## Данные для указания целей
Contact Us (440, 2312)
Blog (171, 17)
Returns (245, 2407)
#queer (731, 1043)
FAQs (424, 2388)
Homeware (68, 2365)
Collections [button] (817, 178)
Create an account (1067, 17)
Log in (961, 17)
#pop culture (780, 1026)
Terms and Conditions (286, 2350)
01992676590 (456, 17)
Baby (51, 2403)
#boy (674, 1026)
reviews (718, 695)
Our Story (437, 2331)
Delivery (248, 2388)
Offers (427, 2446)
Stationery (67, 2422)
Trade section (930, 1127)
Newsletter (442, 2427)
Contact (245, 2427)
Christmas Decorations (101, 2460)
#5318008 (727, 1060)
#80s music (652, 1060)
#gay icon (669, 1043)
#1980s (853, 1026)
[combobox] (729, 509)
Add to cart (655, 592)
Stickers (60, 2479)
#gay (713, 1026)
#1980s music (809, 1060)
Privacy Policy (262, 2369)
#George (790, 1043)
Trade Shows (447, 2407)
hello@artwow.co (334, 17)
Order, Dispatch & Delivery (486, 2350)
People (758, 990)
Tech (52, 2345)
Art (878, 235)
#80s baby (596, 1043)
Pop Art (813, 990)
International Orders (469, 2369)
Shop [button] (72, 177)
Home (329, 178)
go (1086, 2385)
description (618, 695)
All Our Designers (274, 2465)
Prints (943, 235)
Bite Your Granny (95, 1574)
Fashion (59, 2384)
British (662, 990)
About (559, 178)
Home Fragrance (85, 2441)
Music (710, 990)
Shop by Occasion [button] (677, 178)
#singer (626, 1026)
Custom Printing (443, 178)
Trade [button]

## Задание
Перепишите все записи выше в том же порядке, ничего в них не меняя.

## Письменное решение
Contact Us (440, 2312)
Blog (171, 17)
Returns (245, 2407)
#queer (731, 1043)
FAQs (424, 2388)
Homeware (68, 2365)
Collections [button] (817, 178)
Create an account (1067, 17)
Log in (961, 17)
#pop culture (780, 1026)
Terms and Conditions (286, 2350)
01992676590 (456, 17)
Baby (51, 2403)
#boy (674, 1026)
reviews (718, 695)
Our Story (437, 2331)
Delivery (248, 2388)
Offers (427, 2446)
Stationery (67, 2422)
Trade section (930, 1127)
Newsletter (442, 2427)
Contact (245, 2427)
Christmas Decorations (101, 2460)
#5318008 (727, 1060)
#80s music (652, 1060)
#gay icon (669, 1043)
#1980s (853, 1026)
[combobox] (729, 509)
Add to cart (655, 592)
Stickers (60, 2479)
#gay (713, 1026)
#1980s music (809, 1060)
Privacy Policy (262, 2369)
#George (790, 1043)
Trade Shows (447, 2407)
hello@artwow.co (334, 17)
Order, Dispatch & Delivery (486, 2350)
People (758, 990)
Tech (52, 2345)
Art (878, 235)
#80s baby (596, 1043)
Pop Art (813, 990)
International Orders (469, 2369)
Shop [button] (72, 177)
Home (329, 178)
go (1086, 2385)
description (618, 695)
All Our Designers (274, 2465)
Prints (943, 235)
Bite Your Granny (95, 1574)
Fashion (59, 2384)
British (662, 990)
About (559, 178)
Home Fragrance (85, 2441)
Music (710, 990)
Shop by Occasion [button] (677, 178)
#singer (626, 1026)
Custom Printing (443, 178)
Trade [button]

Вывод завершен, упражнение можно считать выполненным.